Click on the images help you identify a honey locust.
Form
Medium-sized tree, 30 to 50 feet tall, occasionally taller under very favorable conditions, with a trunk diameter up to 16 inches. Slender, spreading, somewhat drooping branches form a broad, open, rather flat-topped crown resembling a great green plume. The trunk is often divided near the ground.
Bark
Dark gray or brown on older trees, divided into thin, tight scales. Strong, brown, straight, sharp, shiny thorns appear on one-year-old wood and persist for many years.
Leaf
Leaves are alternate on the stem, 6 to 8 inches long, doubly compound (featherlike) with 18 to 28 small, egg-shaped leaflets.
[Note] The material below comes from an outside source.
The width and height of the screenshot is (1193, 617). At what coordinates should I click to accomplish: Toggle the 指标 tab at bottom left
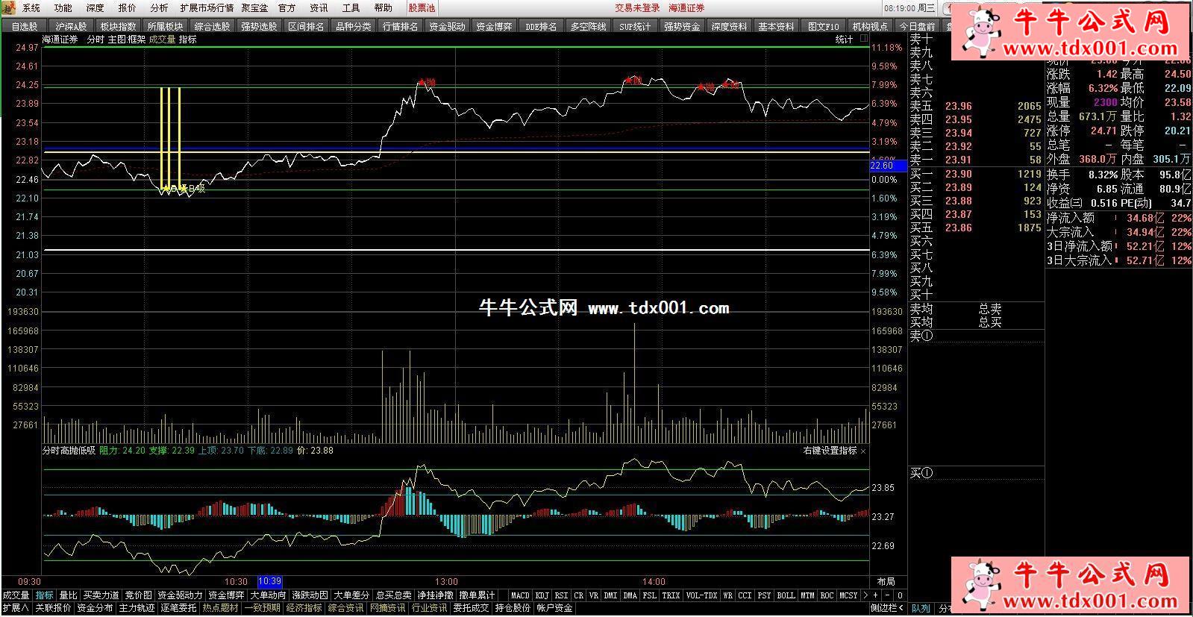[x=45, y=595]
Leaflets have finely toothed margins, dark green and lustrous above, dull yellow-green below, and turn yellow in autumn.
Fruit (seed)
Fruit is a pod 10 to 18 inches long, flat, dark brown or black when ripe, containing seeds separated by yellowish-white pulp. Pods often twist as seeds ripen and are eaten by many animals.
Range
Occurs in scattered stands or as individual trees, especially in southern Minnesota along the Root River Valley and Mississippi bottomlands. Found in forested areas but more common in disturbed or barren sites beside roads and fields. Shade-intolerant and fast-growing.
Wood uses
Wood is reddish-brown, coarse-grained, hard, strong, and not durable in contact with the ground. Used for fence posts, cross ties, and fuel. Also planted for windbreaks and hedges in southern Minnesota. Not hardy but sprouts readily from the root.